> Problem to solve:
Look for "Instruction: Click the 统计 statistics button" in the records below, then copy that line and every line after it, exactly and with nothing added.
Dataset: Begin
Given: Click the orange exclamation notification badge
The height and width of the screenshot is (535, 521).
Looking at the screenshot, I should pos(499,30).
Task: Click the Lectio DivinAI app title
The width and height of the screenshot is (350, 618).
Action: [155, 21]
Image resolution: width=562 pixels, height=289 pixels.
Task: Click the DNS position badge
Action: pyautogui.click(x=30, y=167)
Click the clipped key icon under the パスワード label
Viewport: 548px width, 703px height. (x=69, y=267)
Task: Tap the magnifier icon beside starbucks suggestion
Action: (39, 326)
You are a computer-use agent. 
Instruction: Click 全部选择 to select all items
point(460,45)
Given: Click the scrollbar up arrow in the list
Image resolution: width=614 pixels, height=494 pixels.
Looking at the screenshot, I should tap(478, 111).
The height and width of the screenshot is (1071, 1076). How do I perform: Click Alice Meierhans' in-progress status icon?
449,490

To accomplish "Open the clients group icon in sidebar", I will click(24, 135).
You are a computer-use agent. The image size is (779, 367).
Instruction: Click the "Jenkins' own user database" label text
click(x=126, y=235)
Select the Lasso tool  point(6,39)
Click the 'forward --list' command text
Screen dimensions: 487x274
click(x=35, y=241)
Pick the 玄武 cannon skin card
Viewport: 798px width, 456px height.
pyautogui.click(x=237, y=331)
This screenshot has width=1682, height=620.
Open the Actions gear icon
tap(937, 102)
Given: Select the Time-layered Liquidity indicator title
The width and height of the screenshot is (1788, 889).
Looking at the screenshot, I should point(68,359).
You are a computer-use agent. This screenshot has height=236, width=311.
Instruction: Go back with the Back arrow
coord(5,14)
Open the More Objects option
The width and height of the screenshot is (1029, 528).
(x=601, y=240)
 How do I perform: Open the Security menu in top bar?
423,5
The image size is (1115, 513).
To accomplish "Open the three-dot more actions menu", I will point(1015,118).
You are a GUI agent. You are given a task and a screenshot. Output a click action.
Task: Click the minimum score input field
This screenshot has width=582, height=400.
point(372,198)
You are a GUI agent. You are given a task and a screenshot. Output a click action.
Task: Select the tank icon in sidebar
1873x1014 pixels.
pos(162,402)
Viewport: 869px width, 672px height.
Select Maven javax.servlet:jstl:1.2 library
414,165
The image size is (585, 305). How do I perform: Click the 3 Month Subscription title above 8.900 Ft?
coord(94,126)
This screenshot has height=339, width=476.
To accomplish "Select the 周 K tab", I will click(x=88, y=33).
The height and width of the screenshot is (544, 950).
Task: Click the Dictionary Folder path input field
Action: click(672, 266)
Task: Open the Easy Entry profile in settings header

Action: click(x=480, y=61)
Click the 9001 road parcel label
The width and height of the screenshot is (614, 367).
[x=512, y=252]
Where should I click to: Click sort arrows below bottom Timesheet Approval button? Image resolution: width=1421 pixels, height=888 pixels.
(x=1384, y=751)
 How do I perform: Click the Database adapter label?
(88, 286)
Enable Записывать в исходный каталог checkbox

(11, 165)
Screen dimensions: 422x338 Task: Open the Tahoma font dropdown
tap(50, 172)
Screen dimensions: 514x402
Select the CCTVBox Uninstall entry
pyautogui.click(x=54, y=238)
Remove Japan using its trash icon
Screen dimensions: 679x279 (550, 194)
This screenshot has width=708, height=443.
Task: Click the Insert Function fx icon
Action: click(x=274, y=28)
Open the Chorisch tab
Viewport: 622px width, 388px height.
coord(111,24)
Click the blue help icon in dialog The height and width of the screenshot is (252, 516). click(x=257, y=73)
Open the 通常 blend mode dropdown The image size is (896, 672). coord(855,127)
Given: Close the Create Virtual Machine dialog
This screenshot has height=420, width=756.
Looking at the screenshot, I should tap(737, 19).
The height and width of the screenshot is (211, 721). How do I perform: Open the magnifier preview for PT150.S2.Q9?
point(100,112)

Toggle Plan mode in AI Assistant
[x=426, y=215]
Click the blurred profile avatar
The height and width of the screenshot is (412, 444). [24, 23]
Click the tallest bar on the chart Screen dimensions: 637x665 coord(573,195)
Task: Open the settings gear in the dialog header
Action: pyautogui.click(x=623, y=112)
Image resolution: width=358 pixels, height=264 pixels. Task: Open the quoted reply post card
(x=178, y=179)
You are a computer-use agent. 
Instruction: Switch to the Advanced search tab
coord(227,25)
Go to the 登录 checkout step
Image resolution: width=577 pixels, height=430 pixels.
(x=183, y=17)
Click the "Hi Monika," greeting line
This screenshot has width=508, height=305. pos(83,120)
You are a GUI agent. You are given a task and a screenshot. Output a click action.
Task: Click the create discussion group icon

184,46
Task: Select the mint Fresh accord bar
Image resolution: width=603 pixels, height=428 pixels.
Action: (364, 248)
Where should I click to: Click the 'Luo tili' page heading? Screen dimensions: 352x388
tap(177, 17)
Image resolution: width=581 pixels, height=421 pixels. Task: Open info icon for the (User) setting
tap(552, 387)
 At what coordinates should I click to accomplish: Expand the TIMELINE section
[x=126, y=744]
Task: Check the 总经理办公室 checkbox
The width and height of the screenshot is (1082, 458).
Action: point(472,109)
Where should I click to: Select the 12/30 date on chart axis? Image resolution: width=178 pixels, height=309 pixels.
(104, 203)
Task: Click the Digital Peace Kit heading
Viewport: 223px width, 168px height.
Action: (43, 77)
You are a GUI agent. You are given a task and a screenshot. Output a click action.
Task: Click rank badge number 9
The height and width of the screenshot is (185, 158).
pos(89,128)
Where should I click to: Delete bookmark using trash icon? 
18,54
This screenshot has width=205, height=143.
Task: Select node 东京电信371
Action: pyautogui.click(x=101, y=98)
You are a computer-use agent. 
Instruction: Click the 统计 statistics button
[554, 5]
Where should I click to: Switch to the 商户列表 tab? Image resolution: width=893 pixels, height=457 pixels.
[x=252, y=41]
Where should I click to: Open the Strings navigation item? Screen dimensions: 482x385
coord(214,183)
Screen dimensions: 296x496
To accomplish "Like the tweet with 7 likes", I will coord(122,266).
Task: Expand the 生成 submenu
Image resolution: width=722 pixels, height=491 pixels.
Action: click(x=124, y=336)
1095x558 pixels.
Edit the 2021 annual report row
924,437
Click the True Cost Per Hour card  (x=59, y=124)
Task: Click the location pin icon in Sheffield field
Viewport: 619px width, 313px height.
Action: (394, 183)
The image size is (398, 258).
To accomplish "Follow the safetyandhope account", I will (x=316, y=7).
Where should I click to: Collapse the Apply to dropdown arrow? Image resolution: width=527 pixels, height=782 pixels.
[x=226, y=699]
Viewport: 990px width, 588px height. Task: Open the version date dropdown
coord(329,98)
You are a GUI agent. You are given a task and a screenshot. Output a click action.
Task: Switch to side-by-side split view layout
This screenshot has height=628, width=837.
Dataset: End
> Exercise result:
Instruction: Click the 统计 statistics button
[554, 5]
Where should I click to: Switch to the 商户列表 tab? Image resolution: width=893 pixels, height=457 pixels.
[x=252, y=41]
Where should I click to: Open the Strings navigation item? Screen dimensions: 482x385
coord(214,183)
Screen dimensions: 296x496
To accomplish "Like the tweet with 7 likes", I will coord(122,266).
Task: Expand the 生成 submenu
Image resolution: width=722 pixels, height=491 pixels.
Action: click(x=124, y=336)
1095x558 pixels.
Edit the 2021 annual report row
924,437
Click the True Cost Per Hour card  (x=59, y=124)
Task: Click the location pin icon in Sheffield field
Viewport: 619px width, 313px height.
Action: (394, 183)
The image size is (398, 258).
To accomplish "Follow the safetyandhope account", I will (x=316, y=7).
Where should I click to: Collapse the Apply to dropdown arrow? Image resolution: width=527 pixels, height=782 pixels.
[x=226, y=699]
Viewport: 990px width, 588px height. Task: Open the version date dropdown
coord(329,98)
You are a GUI agent. You are given a task and a screenshot. Output a click action.
Task: Switch to side-by-side split view layout
This screenshot has height=628, width=837.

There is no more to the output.